Part of the draft dissertation of William C. Wake

Model

Evaluation of information retrieval systems has often been treated
as “black-box” evaluation: “How well does the system match results
to the query?” While such a question is important, it is not
complete.
As we move toward considering more of the human interface design
of a system, we have other questions as well: “Does the system
encourage the user to ask the right questions? Can the user
understand the results? Does the system lead the user down a good
path?”
Information retrieval is a process, and real systems must
be evaluated in that context. Two systems are likely to diverge in
real use, as the user sees different results and asks different
questions.
Rather than Input–>Output, as a black box, we also consider
internal effects and external effects:

Input–>(Internal Effects)–>Output
| |
/
V
External Effects

That is, we want to know what’s happening inside the
black box, as well as any side effects. Since this is a process,
the steps involved have a history, and may affect future steps.Two systems might have the same measurable output for direct
performance of a task. For example, users of two library systems
might look for something, and arrive at lists of items that an
expert evaluator decides are equally good results for the search
undertaken. However, by looking inside the process by which the
systems are used, or looking at effects other than “direct quality
of retrieval,” we may discover reasons to prefer one system over
the other.

Hypotheses

Suppose the “Input” is a set of tasks with some medium- to
long-term commitment (not just one-shot queries intended to be
tested and thrown away).

Output

These measures are the traditional ones that evaluate how well a
user performs a given task.

Task Performance

O1. There are important tasks that yield higher-quality results
using a powerful browser.

  • A large class of searches require looking at what’s there to
    decide what to do next.
  • but, there may be useful tasks that don’t need the
    interaction.

O2. There are important tasks that yield results faster using a
powerful browser. O3. Users of a browser give better estimates of
the number of relevant items.

  • They have been exposed to items along the way, and may have a
    sense of what proportion are useful.
  • But this exposure may not be helpful – the users may get
    just as good a sense from a query result.

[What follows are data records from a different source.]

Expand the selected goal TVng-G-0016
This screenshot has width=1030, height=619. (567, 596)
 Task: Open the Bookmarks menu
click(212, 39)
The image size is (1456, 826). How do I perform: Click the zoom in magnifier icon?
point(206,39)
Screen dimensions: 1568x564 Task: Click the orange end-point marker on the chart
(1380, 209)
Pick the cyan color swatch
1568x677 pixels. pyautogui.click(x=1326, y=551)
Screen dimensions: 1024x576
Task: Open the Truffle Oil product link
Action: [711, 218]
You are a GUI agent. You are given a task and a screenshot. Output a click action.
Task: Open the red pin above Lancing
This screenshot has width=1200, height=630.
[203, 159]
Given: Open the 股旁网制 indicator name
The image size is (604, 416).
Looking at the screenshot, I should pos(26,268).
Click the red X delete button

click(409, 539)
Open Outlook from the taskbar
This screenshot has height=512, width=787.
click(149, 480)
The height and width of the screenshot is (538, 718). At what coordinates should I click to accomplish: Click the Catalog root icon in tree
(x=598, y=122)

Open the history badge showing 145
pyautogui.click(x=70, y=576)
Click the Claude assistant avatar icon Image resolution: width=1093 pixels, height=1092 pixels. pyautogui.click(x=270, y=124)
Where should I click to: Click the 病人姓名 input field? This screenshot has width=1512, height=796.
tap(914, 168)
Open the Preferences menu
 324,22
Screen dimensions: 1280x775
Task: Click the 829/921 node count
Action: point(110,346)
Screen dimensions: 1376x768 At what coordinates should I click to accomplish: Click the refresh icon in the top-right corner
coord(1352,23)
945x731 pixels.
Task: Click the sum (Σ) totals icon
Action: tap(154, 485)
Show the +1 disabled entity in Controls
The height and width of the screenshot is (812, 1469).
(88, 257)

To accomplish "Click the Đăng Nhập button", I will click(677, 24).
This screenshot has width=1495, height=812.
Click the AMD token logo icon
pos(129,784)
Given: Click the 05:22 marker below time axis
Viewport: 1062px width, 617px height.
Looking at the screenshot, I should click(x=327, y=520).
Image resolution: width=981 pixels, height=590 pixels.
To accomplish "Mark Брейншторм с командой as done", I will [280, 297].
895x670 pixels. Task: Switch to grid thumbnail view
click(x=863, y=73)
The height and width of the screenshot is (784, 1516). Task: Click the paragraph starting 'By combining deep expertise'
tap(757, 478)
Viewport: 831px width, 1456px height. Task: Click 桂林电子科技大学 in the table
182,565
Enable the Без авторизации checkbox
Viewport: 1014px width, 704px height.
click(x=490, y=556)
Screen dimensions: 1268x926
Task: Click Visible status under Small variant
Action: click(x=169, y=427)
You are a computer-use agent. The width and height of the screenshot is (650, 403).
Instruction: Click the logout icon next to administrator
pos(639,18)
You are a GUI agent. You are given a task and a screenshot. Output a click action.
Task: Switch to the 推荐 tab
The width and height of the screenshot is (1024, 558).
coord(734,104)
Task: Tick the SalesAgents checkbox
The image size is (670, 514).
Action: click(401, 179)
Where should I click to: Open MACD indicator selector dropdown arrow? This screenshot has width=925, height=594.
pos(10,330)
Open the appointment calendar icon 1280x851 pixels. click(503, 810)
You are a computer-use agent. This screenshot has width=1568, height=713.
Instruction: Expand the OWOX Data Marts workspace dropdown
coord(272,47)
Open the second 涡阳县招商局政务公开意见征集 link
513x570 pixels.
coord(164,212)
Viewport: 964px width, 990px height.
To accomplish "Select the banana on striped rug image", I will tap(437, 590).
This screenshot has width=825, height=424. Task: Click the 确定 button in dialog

O4. Users of a browser can better estimate the distribution of
items’ attributes.

  • Browsing exposes users to the attributes much more often.

User Preference

O5. There are important tasks that some people prefer to undertake
using a powerful browser.

  • As for O1.

Internal Effects

These measures assess what happens to the user during performance
of a task. While we expect that “better” internal effects will lead
to better output, it’s not a contradiction if this is not the case.
(For example, one system might allow extremely fast query
formulation, but still have worse output because of other factors.
In another context, the fastest guitarist might not be the
best guitarist.)

Task Performance

IE1. Seeing items in context helps people elaborate their
information needs more quickly.

  • Seeing what is there may help guide them to the useful
    parts.

IE2. The SortTables browser can perform quickly enough on
moderately large collections (100K-1M items). IE3. Use of the
SortTables browser will lead to fewer false trails than when using
the xxx or yyy systems. IE4. SortTables users will tend not to give
up as quickly on tasks, compared to use of systems xxx or yyy. IE5.
Users can better demonstrate a sense of range boundaries and
attribute values using the SortTables browser. IE6. Of all items
shown, a higher percentage of potentially relevant items are shown
when using the SortTables browser.

Preference

IE7. Some users prefer interactive to “batch” processing.

Perception

IE8. The SortTables browser provides a steady sense of satisfaction
and progress.

  • Its interaction steps are of similar power.
  • But this sense of satisfaction/progress may not translate
    into better searches.

IE9. The SortTables browser provides a better sense of closure when
the task is complete.

External Effects

These are the side effects from using the system. They do not show
up directly in the output, but may show up in learning or future
performance. This potential future payoff may not show up in the
quality of the output.

EE1. People learn more by browsing.

EE2. People learn more about the search process when browsing,
making future searching faster.

EE3. People using SortTables better retain learned information across sessions.

EE4. People using SortTables better retain their ability to use the system across
sessions.

EE5. People using a browser learn more about their
subject when given a broad problem.

  • The incidental exposure to related information may pay off in
    future exploration of a related problem.